** Start of Extract to read **

[ale] Question about bind server behavior.
Michael H. Warfield
mhw at WittsEnd.com
Sat Jan 25 16:07:52 EST 2014
On Sat, 2014-01-25 at 14:53 -0500, JD wrote:
> 1 of the 2 times a server I was responsible for got hacked was via bind.
> Being hacked teaches a bunch of lessons.
> * versioned backups!! A mirror is NOT enough.
Periodic zone verification is also good. Just to a zone transfer from
each of your exposed slaves and compare that to a pull from you're
master.
> * don't run services on the internet that aren't absolutely necessary
> * don't run bind without chroot, keep the authoritative server off the internet
Bzzt... Wrong answer. You have to have authoritative servers on the
internet, they just don't have to be the master authoritative server.
They can all be slaves off a private master. Slaves and masters are all
"authoritative" for their respective zones. Masters have the original
zone files while slaves pull their zone information from other
authoritative name servers (a master or other slaves).
Real life example. I have three exposed authoritative name servers, all
of which pull from a private master in a secure manner. I also get free
name server service from Hurricane Electric. So, ns1.he.net pulls my
zone information as a slave from one of my three public name servers,
all of whom are slaves in turn. Then ns[2345].het.net pull (slave) that
information from ns1.he.net.
So, ns[123].wittsend.com and ns[12345].he.net are all authoritative for
my zones and none of them are masters. If you didn't have authoritative
name servers on the Internet, nobody could look you up. You're thinking
of a "master" name server, not an "authoritative" name server.
Orthogonal attribute.
> * avoid running sendmail ... that's a diff "hacked" story.

** End of Extract to read **

### Things to do
[A] List each lesson that JD sets out as a bullet point in the mailing-list post about bind server behavior.
[B] Write the next part of the mailing-list post about bind server behavior, starting right after the quoted line about sendmail.

** Start of Records provided **

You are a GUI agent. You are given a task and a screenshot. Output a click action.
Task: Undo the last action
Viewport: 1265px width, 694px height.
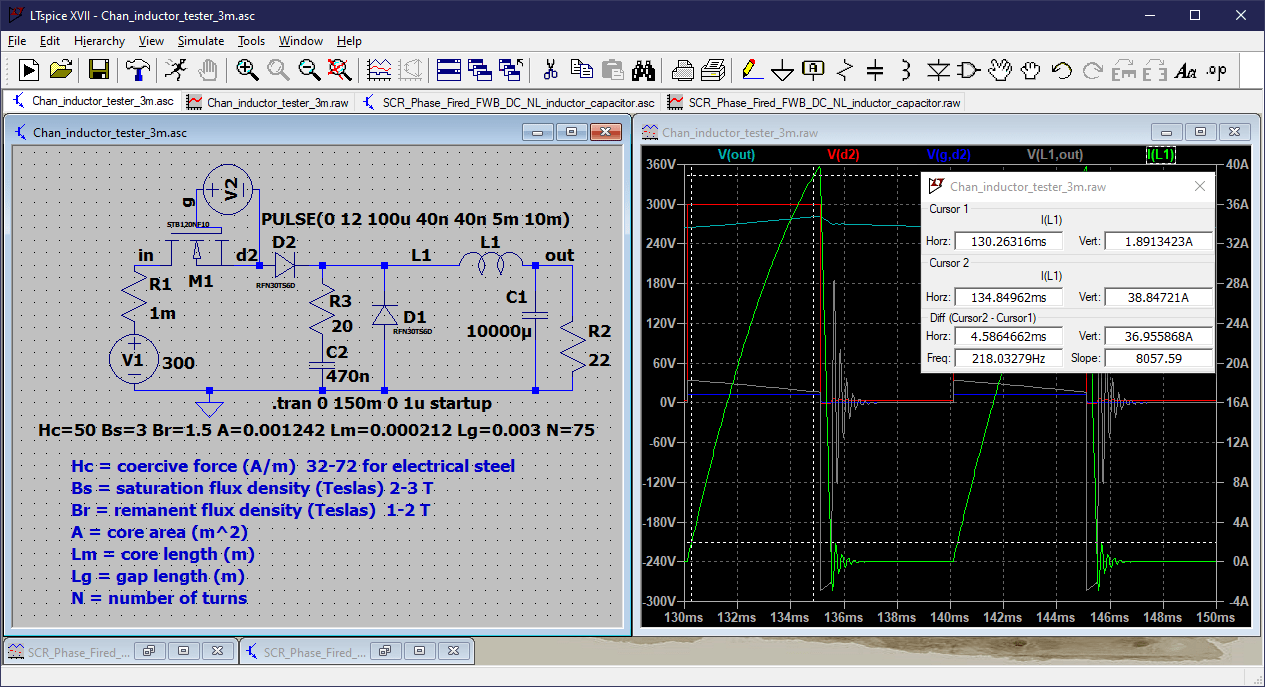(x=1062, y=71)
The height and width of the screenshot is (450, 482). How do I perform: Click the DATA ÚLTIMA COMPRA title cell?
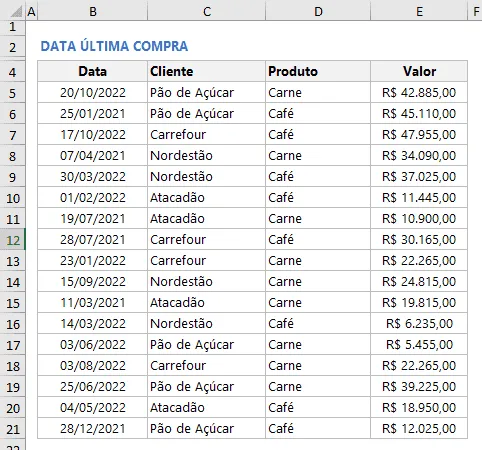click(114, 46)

** End of Records provided **
** Start of Records provided **

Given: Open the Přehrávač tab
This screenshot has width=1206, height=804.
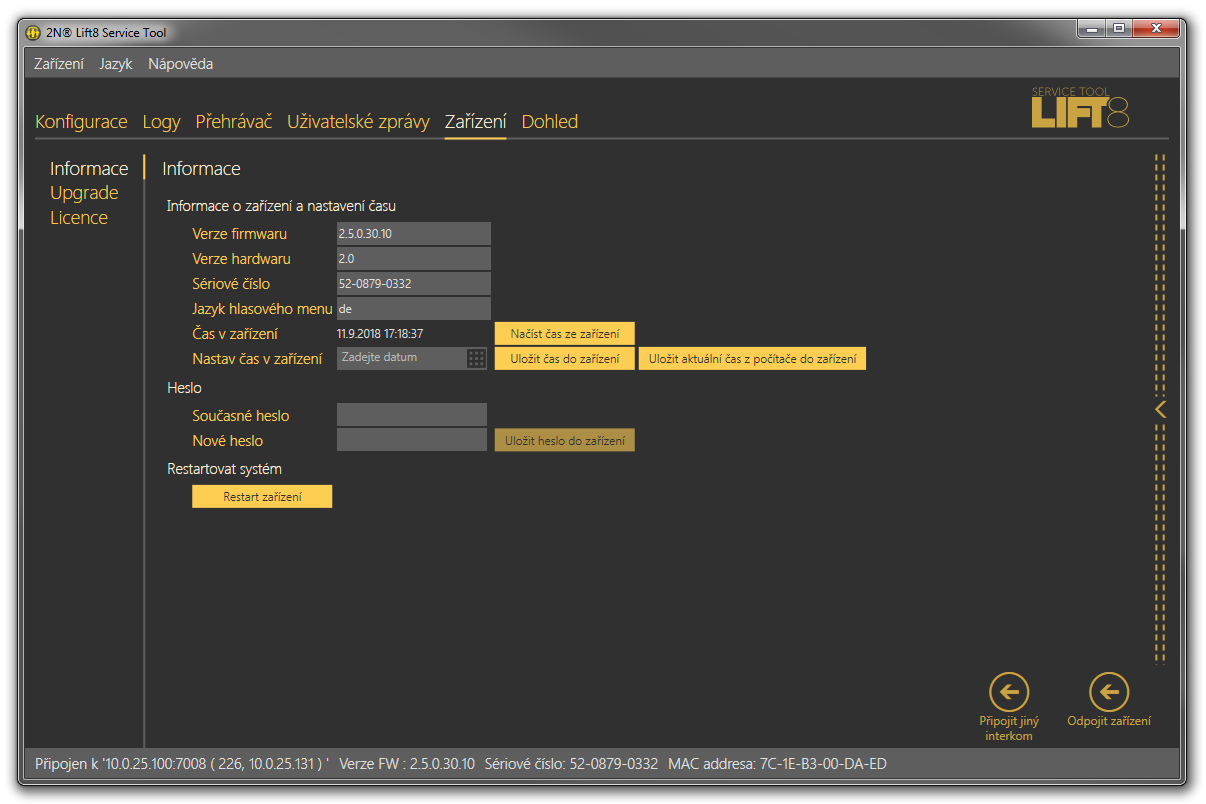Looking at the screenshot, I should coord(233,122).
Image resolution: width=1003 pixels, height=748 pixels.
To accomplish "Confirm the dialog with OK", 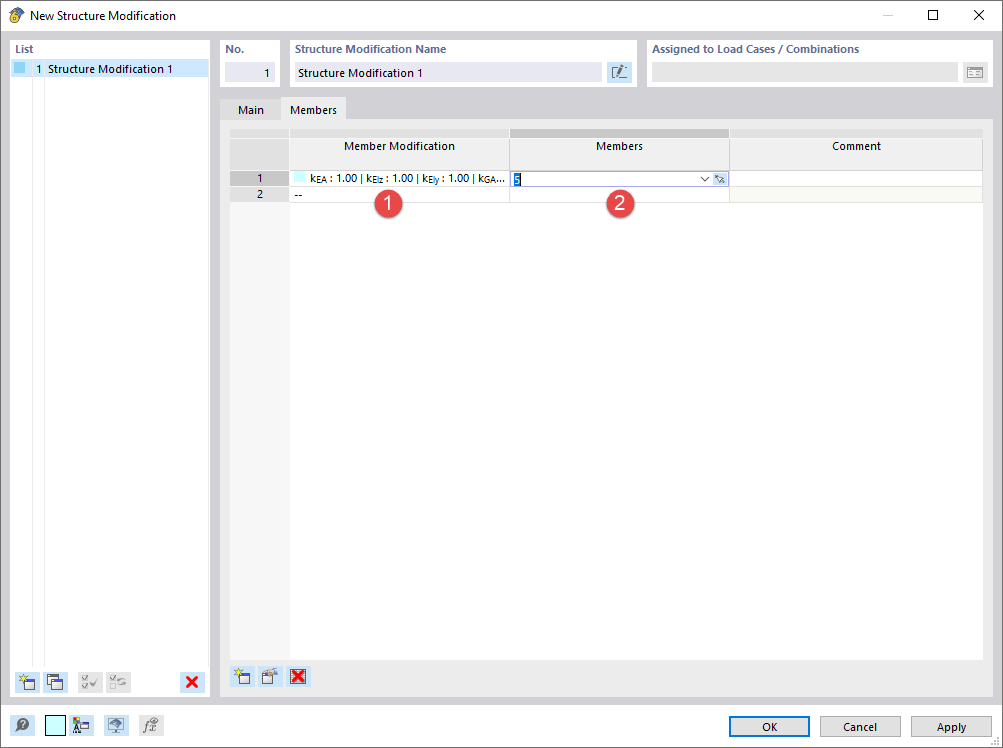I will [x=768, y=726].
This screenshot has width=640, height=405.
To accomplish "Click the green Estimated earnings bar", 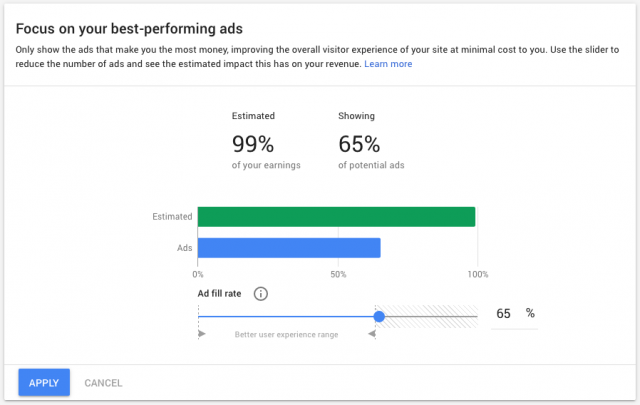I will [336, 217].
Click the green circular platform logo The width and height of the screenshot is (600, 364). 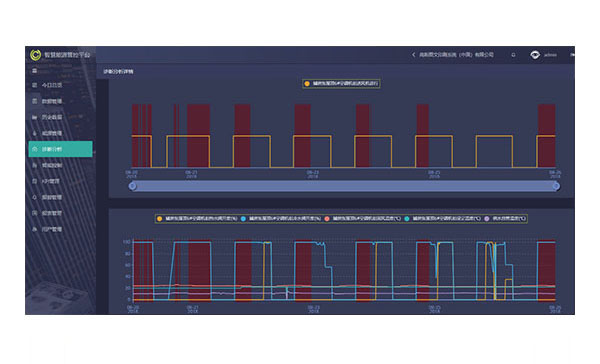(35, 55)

** End of Records provided **

### Results for the exercise
[A]
- Keep versioned backups, since a mirror is not enough.
- Don't run services on the internet that aren't absolutely necessary.
- Don't run bind without chroot, and keep the authoritative server off the internet.
- Avoid running sendmail.

[B]
>
> On 01/25/2014 01:59 PM, Jim Lynch wrote:
> > On 01/25/2014 12:40 PM, Michael H. Warfield wrote:
> >> On Sat, 2014-01-25 at 12:07 -0500, Jim Lynch wrote:
> >>> One of my host providers changed the IP address of my server. I went to
> >>> the bind server that provides the master records and changed the IP
> >>> address in the tables. I restarted bind and then did a dig
> >>> @<masterdnsserver> <serverwithnewaddress> and it reports the old IP
> >>> address. Is something caching that information?
> >> 1) Did you update the serial number in the SOA?
> > Hi, Mike,
> >
> > Yes
> >> 2) Are you sure you got the right zone file? If bind is running chroot,
> >> you may find a copy in /var/named/data and a copy
> >> in /var/named/chroot/var/named/data. Modern setups connect the two
> >> together through a bind mount but it use to not always be that way and
> >> an updated system won't perform the bind mount if it finds the chroot
> >> directory already populated.
> > It's not chrooted. The /etc/named.conf file contains:
> >
> > zone "lynch-family.info" {
> > type master;
> > file "/var/named/lynch-family.info.hosts";
> > };
> > The /var/named/lynch-family.info.hosts file has a line:
> >
> > lynch-family.info. IN A 107.161.113.167
> >
> > Which is the new IP address.
> >
> > I'm pretty sure that's what bind is using.
> >
> > Jim.
> >>> I thought that if I provided a server to dig it asked the system
> >>> directly. I guess I need to go back to school.
> >> You got the correct dig command (although I would have specified -t any
> >> and verified an updated SOA as well).
> > How interesting. Adding the -t any found the correct address. -t A gives me
> > the old one. I guess I'll wait a few days and see if the right stuff gets
> > propogated.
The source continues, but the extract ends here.